▶ **WORK REQUEST**
Print the records exactly as they appear, starting at the line that contains "Locate an element on the screen. Image" and ending at the line that contains "center-title-line-1: 미국 전체", including both of those lines. Omit the pictures from your answer.

▶ **RECORD EXCERPTS**
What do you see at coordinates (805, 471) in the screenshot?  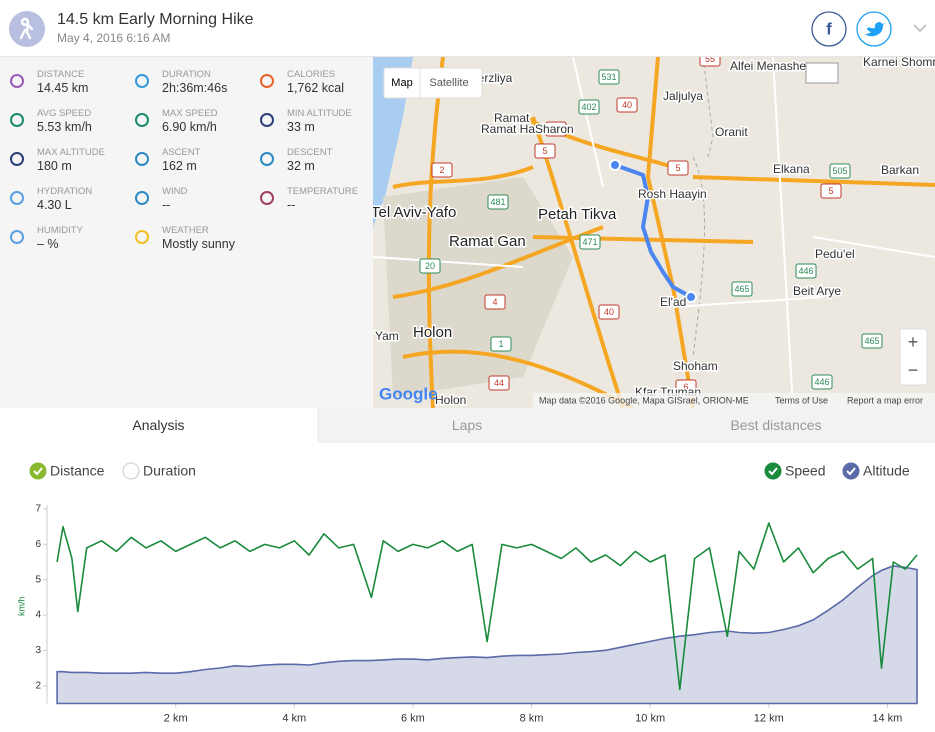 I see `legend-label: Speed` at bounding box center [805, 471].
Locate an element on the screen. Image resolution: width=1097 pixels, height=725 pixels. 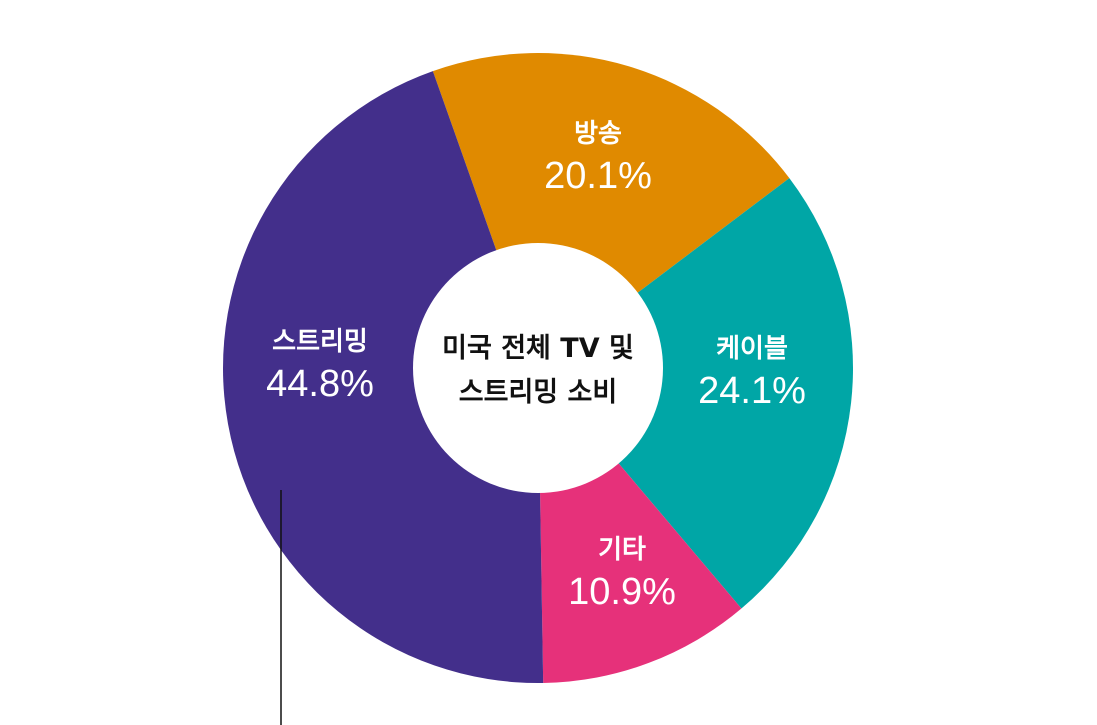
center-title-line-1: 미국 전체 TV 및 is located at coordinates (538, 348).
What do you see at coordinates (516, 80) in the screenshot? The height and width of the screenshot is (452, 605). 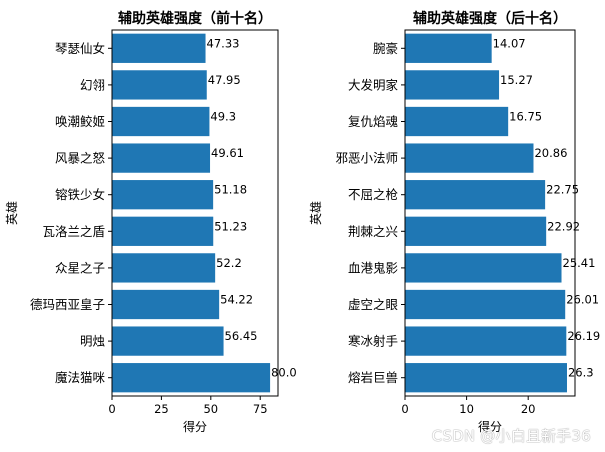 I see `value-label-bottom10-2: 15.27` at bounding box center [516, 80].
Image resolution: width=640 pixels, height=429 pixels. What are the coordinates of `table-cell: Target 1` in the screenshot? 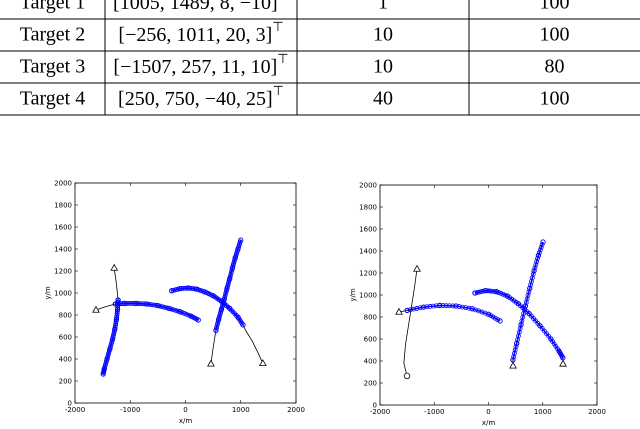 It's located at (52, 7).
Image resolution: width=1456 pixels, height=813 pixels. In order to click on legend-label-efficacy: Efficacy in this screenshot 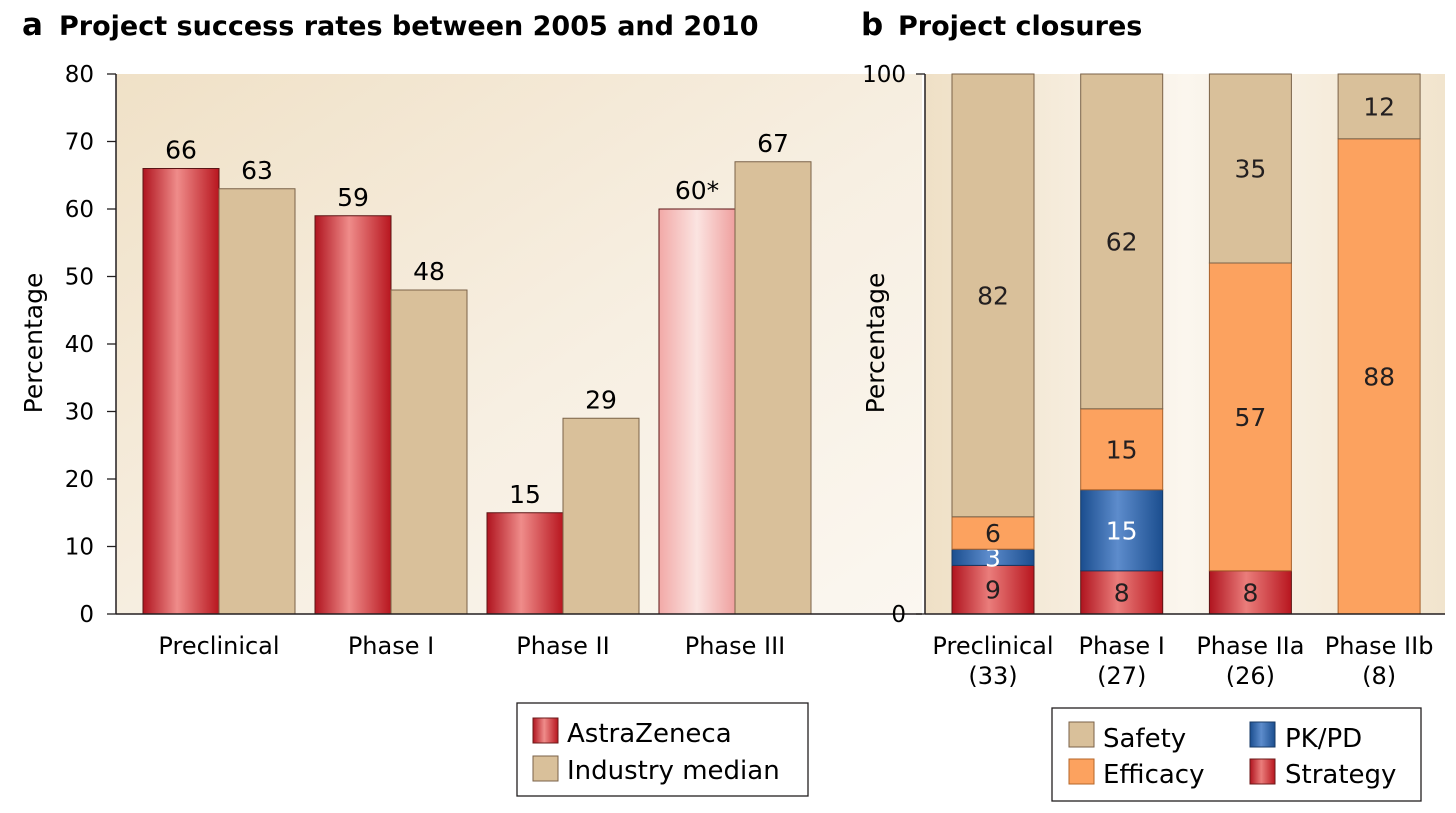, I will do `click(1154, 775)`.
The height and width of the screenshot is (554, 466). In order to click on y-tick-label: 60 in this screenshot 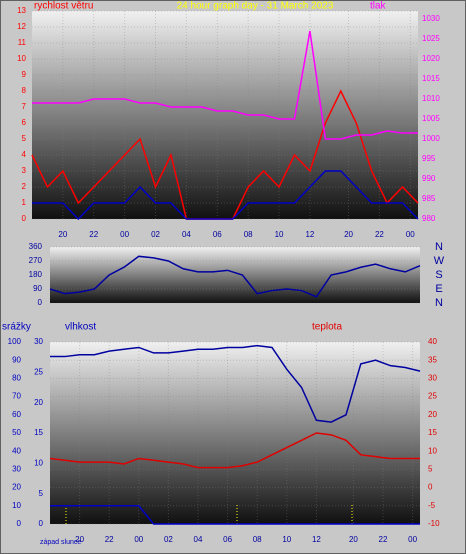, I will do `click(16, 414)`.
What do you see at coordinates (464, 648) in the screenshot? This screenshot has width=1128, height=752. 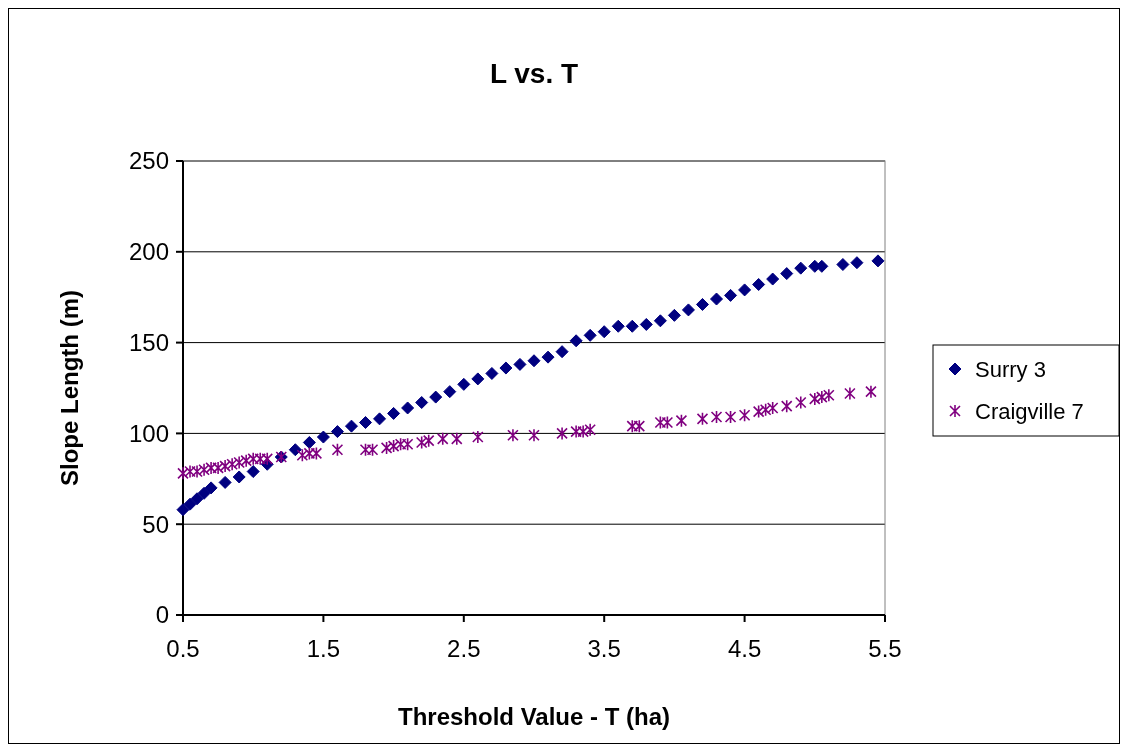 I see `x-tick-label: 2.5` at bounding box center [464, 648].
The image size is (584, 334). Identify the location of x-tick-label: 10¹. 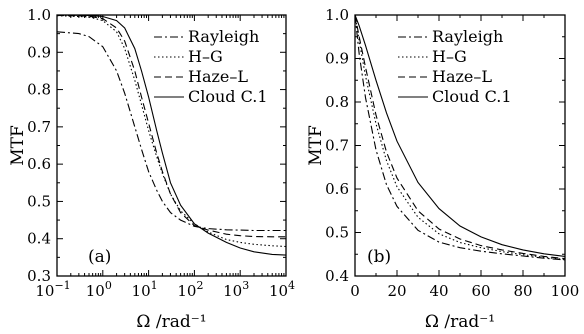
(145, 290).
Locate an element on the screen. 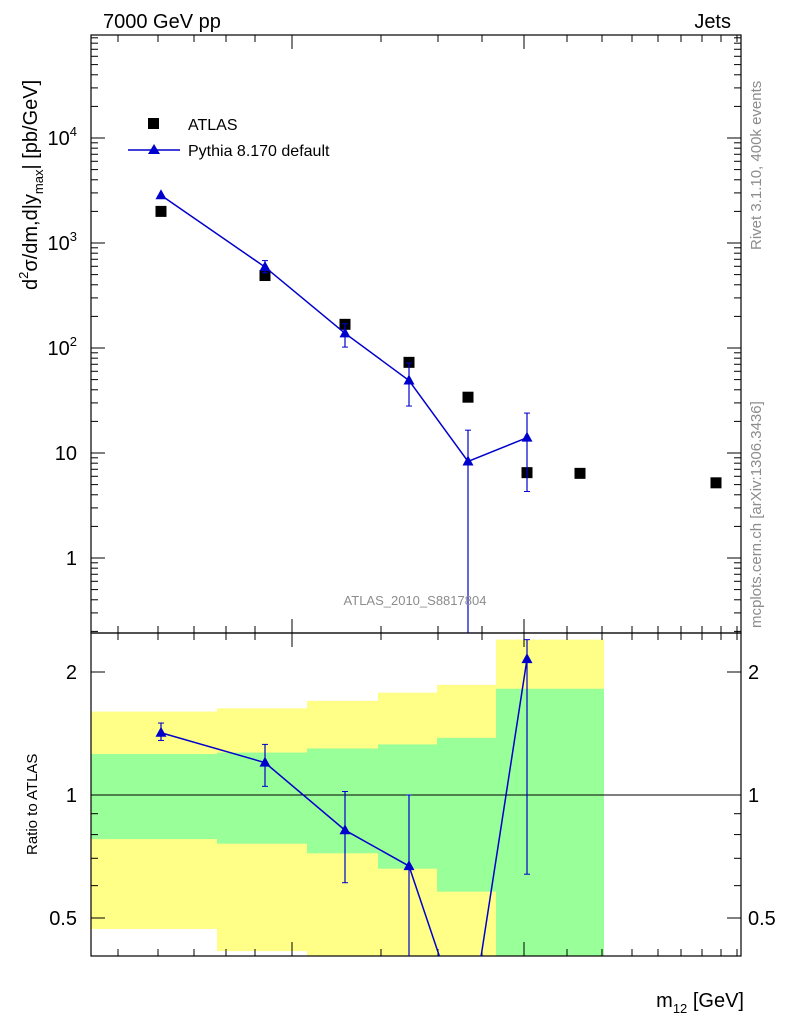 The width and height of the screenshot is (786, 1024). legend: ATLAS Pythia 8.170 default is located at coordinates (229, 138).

▶ **YOUR RESPONSE**
Locate an element on the screen. Image resolution: width=1097 pixels, height=725 pixels. 
center-title-line-1: 미국 전체 TV 및 is located at coordinates (538, 348).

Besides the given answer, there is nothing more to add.